A few hours later, OYR threw open the doors to its studio. As word spread, more than 100 people gathered for what became an impromptu wake. A more formal memorial was held in the same space the next week.

In the haze of grief and shock, the Rabbits had to decide what to do about What the Thunder Said, with a world premiere scheduled to take place in a little more than two months. "The first question was, do we do the show? … And we thought, well, we must go on and honour our friend," Curtis says.

"I wanted to go to bed and put that bed into a cave and put that cave into a larger cave … but of course we had to keep going because that's the tradition of our art form," says Blake Brooker, OYR co-founder and the show's director. "It feels like if we can't bring our comrade back we can at least paddle in the same swimming hole we were all in together when he drowned. In that there's succour, I suppose."

"For me I didn't want to be anywhere but at the theatre," says Clarke, who describes McDowell as her first boyfriend and first great love – and who had rushed to the hospital and was with him when he died. "I took a lot of refuge in the work."

Still, it was hugely difficult – emotionally and practically. Once they decided that the show must go on, they were faced with actually having to do that – bringing this dense, opaque, complicated and dark poem to life despite their grief and without McDowell's essential contribution.

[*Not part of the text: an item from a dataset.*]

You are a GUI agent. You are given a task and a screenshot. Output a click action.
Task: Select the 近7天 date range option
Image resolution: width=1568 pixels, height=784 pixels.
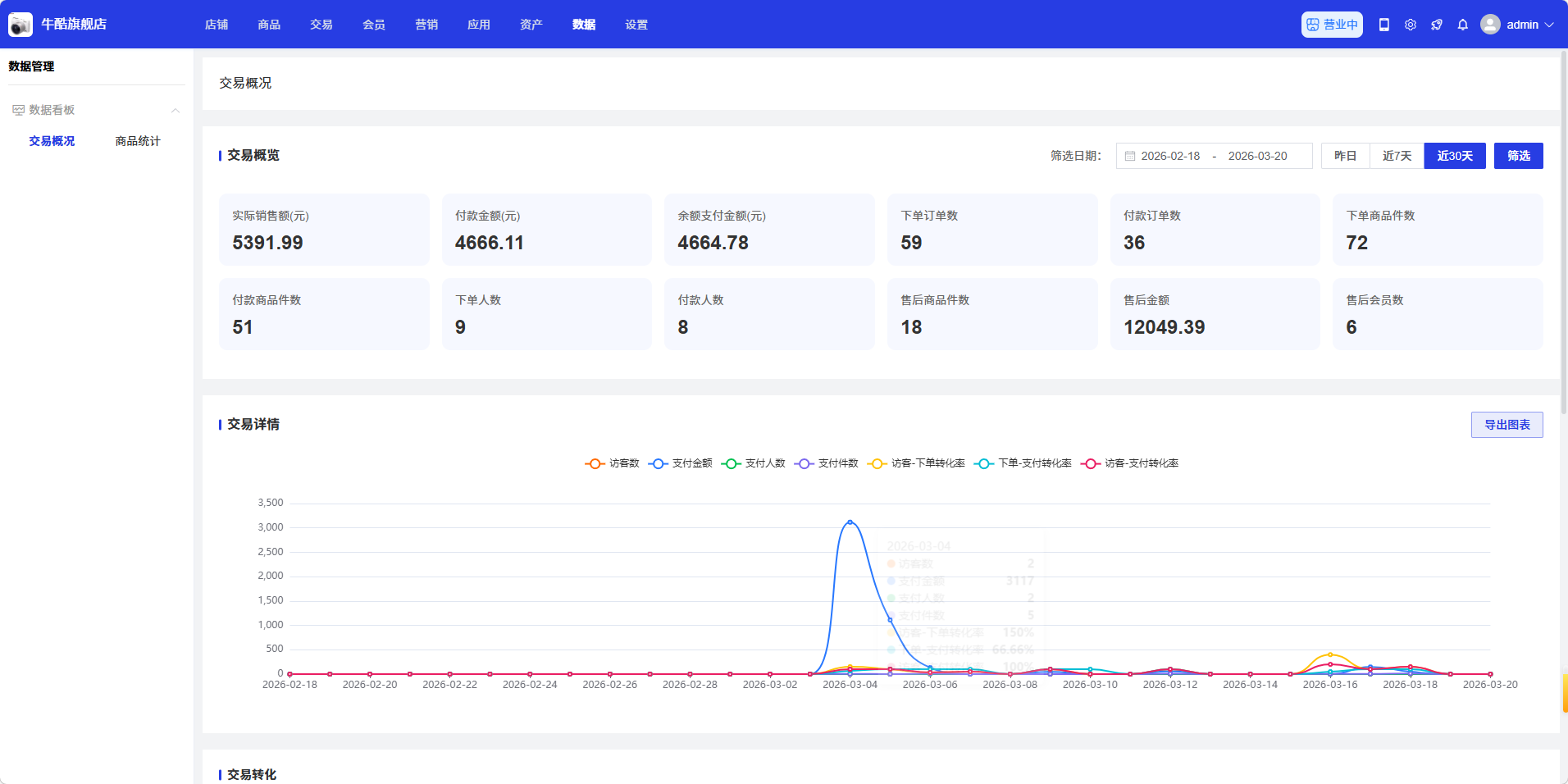[x=1397, y=156]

"[His] voice was so strong and necessary in our group," Curtis says. "He was our sound. He was our ears. He was integral. It was a huge loss personally for each one of us, and on a creative level it was a bit like being amputated. Having some essential something removed."

The company at first considered eliminating sound altogether from the work, creating a silent ode to McDowell. They worked in silence for some time.

"That works on a personal level but it's not very good for showbiz," Curtis says. "We realized at some point in rehearsal that it just seemed empty and perhaps wasn't the most apropos tribute to our friend."

So they brought in composer Dewi Wood and continued to soldier on, shaping the triptych.

Part one serves to illuminate the poem and the show's chronology – with the performers (Clarke, Curtis, Hinton and OYR's Michael Green) explaining the process of creating the work, including McDowell's death. Part two is a ballet macabre. In part three, the audience, with a new understanding and access points, hears the poem.

Curtis says it's hard to get through it – those lines like "he who is living is now dead" – without tearing up onstage. And the ensemble is bracing for what may be the most emotionally gruelling opening of their lives.

"This show is a sad show for us," says Curtis. "It was probably going to be that anyway. But now it's soul sad."

What the Thunder Said runs Jan. 14-30 at Calgary's Big Secret Theatre (oyr.org). The 2015 High Performance Rodeo is on at various Calgary venues until Feb. 1 (hprodeo.ca).